Photoredox cobalt-catalyzed asymmetric desymmetric reductive coupling of cyclobutenes with alkynes

Catalytic methods to couple alkynes and alkenes are highly valuable in synthetic chemistry. The cobalt-catalyzed intermolecular reductive coupling of alkenes and alkynes is particularly attractive due to the unique reactivity and cost-effectiveness of cobalt catalysts. However, the enantioselective transformations of this kind are less developed. The limited successful enantioselective examples are restricted to the use of electronically biased activated olefins as the coupling partners.
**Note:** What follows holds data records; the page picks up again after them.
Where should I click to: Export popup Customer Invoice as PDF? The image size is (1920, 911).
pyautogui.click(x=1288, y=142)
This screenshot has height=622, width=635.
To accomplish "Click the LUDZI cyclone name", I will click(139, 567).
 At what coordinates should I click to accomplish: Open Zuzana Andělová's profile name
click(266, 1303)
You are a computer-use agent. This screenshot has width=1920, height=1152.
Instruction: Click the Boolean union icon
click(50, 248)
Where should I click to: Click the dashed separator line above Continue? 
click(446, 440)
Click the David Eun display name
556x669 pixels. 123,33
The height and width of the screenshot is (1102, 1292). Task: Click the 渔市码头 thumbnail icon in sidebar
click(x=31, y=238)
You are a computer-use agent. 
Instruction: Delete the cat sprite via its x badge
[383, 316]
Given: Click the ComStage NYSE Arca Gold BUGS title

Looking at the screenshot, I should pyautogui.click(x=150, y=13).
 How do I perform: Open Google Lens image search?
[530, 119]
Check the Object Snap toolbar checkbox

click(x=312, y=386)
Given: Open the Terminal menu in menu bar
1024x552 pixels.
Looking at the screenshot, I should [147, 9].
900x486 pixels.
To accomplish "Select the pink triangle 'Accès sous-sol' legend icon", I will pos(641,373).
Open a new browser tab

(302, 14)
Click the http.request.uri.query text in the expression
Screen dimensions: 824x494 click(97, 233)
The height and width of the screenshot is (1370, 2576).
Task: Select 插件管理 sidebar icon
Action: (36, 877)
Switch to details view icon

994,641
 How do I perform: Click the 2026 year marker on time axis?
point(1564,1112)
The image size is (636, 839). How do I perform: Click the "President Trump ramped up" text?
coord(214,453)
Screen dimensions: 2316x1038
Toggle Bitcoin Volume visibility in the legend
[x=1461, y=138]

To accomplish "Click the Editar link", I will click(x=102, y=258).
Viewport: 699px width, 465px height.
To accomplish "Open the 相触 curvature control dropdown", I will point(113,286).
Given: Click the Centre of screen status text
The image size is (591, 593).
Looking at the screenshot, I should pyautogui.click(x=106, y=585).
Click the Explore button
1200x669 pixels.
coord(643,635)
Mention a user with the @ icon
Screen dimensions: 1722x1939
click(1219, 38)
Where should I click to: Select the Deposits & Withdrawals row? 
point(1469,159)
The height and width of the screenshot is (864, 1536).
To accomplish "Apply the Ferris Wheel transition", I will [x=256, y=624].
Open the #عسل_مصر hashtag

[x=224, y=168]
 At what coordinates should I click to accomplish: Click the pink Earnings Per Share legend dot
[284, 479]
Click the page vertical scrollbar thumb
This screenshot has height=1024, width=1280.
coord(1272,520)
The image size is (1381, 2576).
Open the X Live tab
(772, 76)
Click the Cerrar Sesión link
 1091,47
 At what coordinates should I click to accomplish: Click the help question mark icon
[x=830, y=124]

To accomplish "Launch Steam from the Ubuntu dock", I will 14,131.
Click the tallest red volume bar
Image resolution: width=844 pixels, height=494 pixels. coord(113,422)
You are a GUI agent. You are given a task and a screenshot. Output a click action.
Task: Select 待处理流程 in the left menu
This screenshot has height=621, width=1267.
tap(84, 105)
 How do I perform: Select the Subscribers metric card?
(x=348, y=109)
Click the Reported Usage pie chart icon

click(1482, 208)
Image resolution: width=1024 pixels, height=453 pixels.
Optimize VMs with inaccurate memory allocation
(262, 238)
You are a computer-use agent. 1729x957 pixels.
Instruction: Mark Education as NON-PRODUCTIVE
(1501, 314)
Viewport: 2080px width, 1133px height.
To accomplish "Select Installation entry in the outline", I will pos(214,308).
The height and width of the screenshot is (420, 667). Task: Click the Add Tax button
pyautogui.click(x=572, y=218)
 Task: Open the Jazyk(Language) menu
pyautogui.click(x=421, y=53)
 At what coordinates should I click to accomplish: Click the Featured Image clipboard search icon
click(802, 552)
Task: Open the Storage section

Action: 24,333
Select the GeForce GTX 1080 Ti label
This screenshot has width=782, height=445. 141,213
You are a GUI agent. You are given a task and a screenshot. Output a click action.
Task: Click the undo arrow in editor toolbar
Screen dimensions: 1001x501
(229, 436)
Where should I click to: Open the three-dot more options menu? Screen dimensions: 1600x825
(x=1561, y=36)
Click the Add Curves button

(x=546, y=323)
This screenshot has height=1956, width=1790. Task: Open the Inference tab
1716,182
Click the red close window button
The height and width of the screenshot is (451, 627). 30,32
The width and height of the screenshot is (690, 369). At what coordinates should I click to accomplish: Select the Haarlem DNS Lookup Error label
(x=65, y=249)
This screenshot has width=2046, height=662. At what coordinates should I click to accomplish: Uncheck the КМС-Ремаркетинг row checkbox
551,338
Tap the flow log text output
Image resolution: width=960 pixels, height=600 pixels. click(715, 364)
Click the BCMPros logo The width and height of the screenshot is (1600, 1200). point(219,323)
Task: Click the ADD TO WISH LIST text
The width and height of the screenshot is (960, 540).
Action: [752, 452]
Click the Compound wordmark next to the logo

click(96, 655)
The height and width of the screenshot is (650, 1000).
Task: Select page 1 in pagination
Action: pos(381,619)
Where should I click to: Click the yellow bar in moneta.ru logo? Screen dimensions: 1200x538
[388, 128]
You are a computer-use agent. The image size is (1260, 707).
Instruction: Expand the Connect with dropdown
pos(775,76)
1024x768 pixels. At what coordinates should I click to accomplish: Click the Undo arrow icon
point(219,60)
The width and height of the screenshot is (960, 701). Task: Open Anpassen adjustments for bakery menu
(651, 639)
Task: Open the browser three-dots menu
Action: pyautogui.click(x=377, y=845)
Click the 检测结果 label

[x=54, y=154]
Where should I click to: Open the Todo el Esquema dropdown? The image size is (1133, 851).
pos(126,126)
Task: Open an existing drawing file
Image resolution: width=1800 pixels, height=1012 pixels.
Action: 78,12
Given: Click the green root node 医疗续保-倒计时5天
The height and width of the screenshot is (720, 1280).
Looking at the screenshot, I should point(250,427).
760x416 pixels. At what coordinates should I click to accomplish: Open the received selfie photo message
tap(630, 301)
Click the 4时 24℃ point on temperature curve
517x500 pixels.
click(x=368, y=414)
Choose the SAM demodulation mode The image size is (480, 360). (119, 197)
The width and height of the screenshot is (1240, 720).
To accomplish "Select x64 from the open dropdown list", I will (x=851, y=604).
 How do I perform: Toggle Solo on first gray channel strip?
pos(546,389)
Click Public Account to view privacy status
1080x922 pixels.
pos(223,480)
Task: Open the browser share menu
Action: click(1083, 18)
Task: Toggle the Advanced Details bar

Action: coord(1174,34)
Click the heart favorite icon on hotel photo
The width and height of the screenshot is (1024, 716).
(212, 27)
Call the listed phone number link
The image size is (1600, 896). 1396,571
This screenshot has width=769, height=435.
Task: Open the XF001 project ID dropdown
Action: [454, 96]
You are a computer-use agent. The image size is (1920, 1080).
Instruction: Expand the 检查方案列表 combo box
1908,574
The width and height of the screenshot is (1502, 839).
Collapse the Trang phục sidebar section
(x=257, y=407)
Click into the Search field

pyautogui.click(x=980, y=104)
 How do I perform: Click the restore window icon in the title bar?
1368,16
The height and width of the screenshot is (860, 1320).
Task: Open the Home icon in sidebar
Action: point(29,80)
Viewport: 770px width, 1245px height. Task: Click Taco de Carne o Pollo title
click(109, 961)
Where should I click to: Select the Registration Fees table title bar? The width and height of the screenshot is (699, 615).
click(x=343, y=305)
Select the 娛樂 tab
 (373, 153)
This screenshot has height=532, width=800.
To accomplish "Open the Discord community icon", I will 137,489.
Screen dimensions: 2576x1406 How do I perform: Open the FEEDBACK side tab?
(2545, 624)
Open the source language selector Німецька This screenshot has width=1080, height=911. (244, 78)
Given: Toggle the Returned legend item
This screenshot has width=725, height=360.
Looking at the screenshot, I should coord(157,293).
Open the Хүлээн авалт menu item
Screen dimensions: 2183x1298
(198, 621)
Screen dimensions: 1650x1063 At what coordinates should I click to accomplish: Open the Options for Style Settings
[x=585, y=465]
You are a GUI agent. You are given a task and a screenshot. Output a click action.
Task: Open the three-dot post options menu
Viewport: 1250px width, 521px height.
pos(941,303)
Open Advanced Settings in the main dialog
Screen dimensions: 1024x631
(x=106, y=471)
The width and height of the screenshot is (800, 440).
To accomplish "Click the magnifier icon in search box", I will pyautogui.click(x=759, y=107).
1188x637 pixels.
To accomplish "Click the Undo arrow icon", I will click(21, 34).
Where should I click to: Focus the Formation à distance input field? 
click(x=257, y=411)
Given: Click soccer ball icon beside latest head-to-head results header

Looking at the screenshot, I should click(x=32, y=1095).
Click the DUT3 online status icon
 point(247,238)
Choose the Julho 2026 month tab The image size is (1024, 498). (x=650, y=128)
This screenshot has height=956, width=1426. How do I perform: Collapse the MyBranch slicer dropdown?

Herein, we report an asymmetric desymmetric reductive coupling of electronically unbiased succinimide-containing cyclobutenes with alkynes to synthesize enantioenriched, synthetically important vinyl cyclobutanes via photoredox and cobalt dual catalysis. Excellent enantioselectivities, good diastereoselectivities and regioselectivities are obtained. Preliminary mechanistic studies suggest that Hantzsch ester is a better reducing reagent when used in combination with Et3N. Density functional theory calculations reveal that the reaction proceeds more likely through a Co(III)-H migratory insertion mechanism. The cobalt-catalyzed intermolecular reductive coupling of alkenes and alkynes is attractive due to the unique reactivity and cost-effectiveness of cobalt catalysts. Here, the authors report an asymmetric desymmetric reductive coupling of electronically unbiased succinimide-containing cyclobutenes with internal alkynes via photoredox and cobalt dual catalysis.